All this being said, a switch from USA to GAB would still net a higher distribution yield on your shares today. GAB’s distribution rate at this time is 8.84%. Based on the NAV right now, USA would declare a $0.16 distribution. That works out to a 9.67% distribution rate going forward.

Conclusion

Based on valuations, USA seems to be the clear choice at this time over GAB. This is assuming that an investor needs a 10% managed distribution plan. Other plain equity funds are showing fairly attractive values that could be better than both of these funds. The Gabelli Dividend & Income Trust (GDV) and Adams Diversified Equity Fund (ADX) come to mind.

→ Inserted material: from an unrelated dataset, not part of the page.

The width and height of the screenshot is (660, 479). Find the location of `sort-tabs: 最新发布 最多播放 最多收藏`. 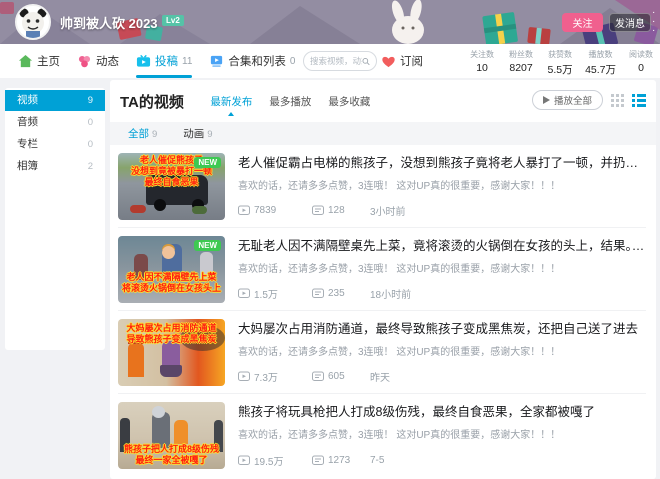

sort-tabs: 最新发布 最多播放 最多收藏 is located at coordinates (290, 105).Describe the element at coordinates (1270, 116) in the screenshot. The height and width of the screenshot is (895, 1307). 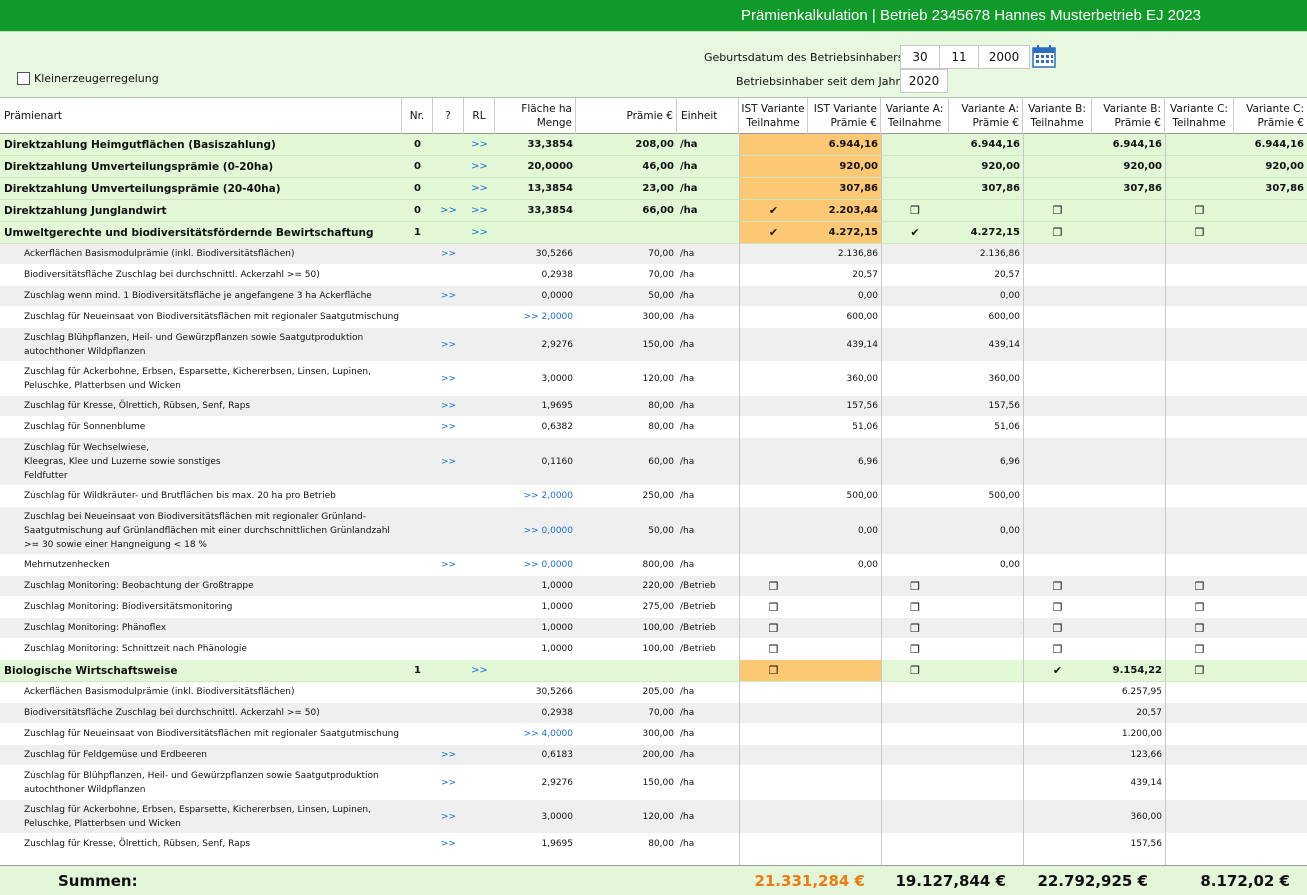
I see `col-c-praemie: Variante C: Prämie €` at that location.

Perhaps investors are worried that USA will continue to cut due to its distribution policy. That’s actually going to be the case. However, due to valuations, it still appears that USA is still the better option.

It would take several cuts or a significant drop-off in NAV from here to push USA to be the lower-yielding fund relative to GAB. The point is that the premium is elevated to the point that the distribution rate that investors can actually collect is limited. Investors aren’t actually getting the 10% distribution because of the premium.

At the same time, the added bonus is that USA isn’t leveraged and has performed better historically than GAB. This could be worth considering to de-risk one’s portfolio while we could be entering a recession.

The fact that USA will retain more of its assets for rebounding is another point worth considering. If GAB maintains the same distribution, they will pay out more of their NAV, meaning fewer assets to rebound with eventually.

My main point here isn’t to bash GAB because I like USA more. It’s simply to highlight the opportunity to swap one fund in favor of another that is more attractively priced. I’d be talking up GAB if it was the cheaper fund. Perhaps, in the future, there will be such an article if the roles reverse.